I’ve never been into “fan participation” things ever since I was forced to participate at the Busch Gardens Bavarian House when I was a kid. Scarred for life by those German dancers who pulled me onstage as I fought against it, my parents laughing the whole time while I was terrified. Those permanent scars made me tense up when I heard that we were going to be in a drum circle. I was afraid at first, apprehensive and uncomfortable. Part of me wanted to run away, but I took my seat and secured the drum that was given to me with my feet. I had no idea what was going to happen, which added to my discomfort. As the leader began, he would drum a beat on the side and on the front of his drum for two different pitches, and we would echo. And it wasn’t that bad at all. I liked the repetition of the beat as it went on and my drum was in time with the others, and when it wasn’t, it was no big deal. It was good for me to try something new that was completely out of my comfort zone. I definitely awakened my inner 3-year-old.

One of my other freewrites from the day is below. I am very grateful to the three women who planned the Writing on the River event, Jennifer, Colleen, and Lisa. They did a wonderful job planning a meaningful and inspiring day.

My Freewrite #2:

Miniatures: A Reflection

I have an affinity for little things, the tiniest of the figures, the smaller the better, even smaller than dollhouse size. I don’t know where this stems from, but it is innate.

Maybe it’s because I’ve always seen myself as small and insignificant. Even the grocery store’s automatic door sometimes doesn’t open when I step on it. Truth.

Lately, though, I’ve begun to feel that maybe I do matter, if only to the universe.

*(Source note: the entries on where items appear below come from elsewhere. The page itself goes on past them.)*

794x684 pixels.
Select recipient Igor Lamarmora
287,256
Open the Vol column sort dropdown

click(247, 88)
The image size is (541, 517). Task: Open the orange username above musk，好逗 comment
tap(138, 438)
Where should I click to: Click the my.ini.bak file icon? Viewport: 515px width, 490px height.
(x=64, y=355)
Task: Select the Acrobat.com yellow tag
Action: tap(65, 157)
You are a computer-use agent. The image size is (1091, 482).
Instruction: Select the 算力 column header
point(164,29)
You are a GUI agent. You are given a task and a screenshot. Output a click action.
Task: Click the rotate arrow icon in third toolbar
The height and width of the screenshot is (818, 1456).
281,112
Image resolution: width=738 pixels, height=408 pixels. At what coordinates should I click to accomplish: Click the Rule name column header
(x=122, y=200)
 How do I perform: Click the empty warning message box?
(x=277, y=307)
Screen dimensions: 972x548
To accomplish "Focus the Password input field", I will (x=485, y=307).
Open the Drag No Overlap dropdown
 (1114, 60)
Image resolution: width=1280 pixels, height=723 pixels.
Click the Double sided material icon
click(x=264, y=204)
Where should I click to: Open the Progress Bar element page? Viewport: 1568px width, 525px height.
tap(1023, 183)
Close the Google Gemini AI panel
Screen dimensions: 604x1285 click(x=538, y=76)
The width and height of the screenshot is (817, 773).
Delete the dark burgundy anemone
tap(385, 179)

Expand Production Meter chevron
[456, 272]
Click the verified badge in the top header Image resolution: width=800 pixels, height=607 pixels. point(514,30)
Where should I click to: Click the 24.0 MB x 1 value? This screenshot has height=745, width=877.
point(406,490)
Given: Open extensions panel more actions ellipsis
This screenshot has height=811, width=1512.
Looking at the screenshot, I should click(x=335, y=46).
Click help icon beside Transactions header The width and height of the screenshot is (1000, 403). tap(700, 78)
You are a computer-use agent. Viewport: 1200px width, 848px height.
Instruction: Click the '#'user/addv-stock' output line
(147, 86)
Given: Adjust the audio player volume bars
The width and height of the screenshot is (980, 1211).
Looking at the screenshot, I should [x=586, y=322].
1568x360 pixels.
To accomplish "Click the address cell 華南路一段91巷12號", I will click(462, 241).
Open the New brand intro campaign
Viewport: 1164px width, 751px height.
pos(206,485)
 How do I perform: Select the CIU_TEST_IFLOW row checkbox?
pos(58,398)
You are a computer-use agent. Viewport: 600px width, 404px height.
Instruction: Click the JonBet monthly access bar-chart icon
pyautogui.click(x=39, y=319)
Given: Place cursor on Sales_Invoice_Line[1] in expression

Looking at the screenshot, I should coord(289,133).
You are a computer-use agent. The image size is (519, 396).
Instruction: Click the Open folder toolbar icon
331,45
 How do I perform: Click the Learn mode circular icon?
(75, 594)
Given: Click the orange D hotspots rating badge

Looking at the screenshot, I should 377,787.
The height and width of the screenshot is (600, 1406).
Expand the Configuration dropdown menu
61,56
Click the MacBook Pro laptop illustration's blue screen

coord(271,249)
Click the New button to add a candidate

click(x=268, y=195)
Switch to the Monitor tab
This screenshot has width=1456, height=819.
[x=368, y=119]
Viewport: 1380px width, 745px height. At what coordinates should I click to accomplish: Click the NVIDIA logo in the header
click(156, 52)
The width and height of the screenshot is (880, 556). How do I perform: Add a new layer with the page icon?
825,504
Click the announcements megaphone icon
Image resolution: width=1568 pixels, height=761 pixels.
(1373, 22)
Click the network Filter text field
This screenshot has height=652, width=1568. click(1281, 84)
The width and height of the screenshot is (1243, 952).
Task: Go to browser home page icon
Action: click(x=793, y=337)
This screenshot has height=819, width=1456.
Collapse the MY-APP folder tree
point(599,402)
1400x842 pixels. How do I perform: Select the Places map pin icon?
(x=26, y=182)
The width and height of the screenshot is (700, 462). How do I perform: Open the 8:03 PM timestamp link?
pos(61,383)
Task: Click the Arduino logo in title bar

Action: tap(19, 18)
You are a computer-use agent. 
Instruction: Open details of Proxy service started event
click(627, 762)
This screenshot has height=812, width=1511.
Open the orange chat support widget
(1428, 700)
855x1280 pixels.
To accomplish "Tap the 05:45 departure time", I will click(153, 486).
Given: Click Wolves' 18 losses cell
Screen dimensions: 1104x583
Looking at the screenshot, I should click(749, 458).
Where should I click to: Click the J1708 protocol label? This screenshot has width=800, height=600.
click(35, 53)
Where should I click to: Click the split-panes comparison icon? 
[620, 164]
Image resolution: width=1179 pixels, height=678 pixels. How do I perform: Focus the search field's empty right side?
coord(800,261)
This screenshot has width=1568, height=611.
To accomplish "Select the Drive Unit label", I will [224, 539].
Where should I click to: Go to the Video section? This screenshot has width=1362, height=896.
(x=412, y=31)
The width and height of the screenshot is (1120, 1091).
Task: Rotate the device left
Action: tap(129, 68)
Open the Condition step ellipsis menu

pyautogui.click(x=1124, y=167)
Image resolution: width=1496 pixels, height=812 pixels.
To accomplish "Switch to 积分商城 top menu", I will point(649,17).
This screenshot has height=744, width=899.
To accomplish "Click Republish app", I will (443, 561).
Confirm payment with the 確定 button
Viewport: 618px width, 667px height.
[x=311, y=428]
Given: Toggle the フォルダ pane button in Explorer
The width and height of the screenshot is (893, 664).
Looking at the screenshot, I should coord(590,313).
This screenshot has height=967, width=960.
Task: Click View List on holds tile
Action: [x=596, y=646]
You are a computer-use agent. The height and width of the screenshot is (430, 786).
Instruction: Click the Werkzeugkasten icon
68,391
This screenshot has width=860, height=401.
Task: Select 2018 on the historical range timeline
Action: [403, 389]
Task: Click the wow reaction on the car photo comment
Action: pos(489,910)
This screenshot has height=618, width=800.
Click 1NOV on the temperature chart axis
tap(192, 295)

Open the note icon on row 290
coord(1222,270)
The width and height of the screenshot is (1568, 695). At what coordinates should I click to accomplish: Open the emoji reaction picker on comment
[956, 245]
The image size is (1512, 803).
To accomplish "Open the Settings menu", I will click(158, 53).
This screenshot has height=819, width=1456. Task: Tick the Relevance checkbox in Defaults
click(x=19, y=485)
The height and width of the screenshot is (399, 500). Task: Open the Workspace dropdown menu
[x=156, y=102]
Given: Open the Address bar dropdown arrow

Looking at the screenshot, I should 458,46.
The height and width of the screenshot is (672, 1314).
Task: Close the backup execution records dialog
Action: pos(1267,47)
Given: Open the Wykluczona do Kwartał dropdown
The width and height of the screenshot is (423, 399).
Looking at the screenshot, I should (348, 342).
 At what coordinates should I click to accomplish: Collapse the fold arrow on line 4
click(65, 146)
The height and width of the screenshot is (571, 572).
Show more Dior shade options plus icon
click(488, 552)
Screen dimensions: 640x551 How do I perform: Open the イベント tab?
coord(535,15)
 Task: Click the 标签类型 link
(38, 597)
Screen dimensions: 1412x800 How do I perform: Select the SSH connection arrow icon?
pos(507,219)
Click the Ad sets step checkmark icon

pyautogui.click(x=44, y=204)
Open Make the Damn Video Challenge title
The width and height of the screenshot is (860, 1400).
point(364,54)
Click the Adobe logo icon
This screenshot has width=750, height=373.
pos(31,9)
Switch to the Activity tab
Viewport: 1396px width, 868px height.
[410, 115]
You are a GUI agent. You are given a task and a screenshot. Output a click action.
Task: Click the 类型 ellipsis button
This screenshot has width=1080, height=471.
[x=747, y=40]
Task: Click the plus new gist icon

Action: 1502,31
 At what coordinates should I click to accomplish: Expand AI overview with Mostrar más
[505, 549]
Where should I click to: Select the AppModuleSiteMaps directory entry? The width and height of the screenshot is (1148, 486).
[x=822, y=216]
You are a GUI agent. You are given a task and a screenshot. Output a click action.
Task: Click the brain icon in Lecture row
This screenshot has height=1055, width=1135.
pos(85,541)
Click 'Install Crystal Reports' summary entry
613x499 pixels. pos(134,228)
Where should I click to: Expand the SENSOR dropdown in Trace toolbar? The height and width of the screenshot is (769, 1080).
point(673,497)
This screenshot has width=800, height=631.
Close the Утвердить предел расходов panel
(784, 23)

Maybe my place in this world isn’t so small, after all.

My heart is full of love for my family.

I know my words are needed.

No longer do I apologize for being human.

I know we’ve all got our own proverbial shit to deal with.

Authentic is the life I want to live and be as

True to myself as possible.

Under no circumstances will I lie to myself ever again.

Right on, I say, Right on to

Every experience

So long as I shall life.

There’s nothing miniature about that approach to live moving forward.

The littlest is the mightiest.

Miniatures, so big and so awesome.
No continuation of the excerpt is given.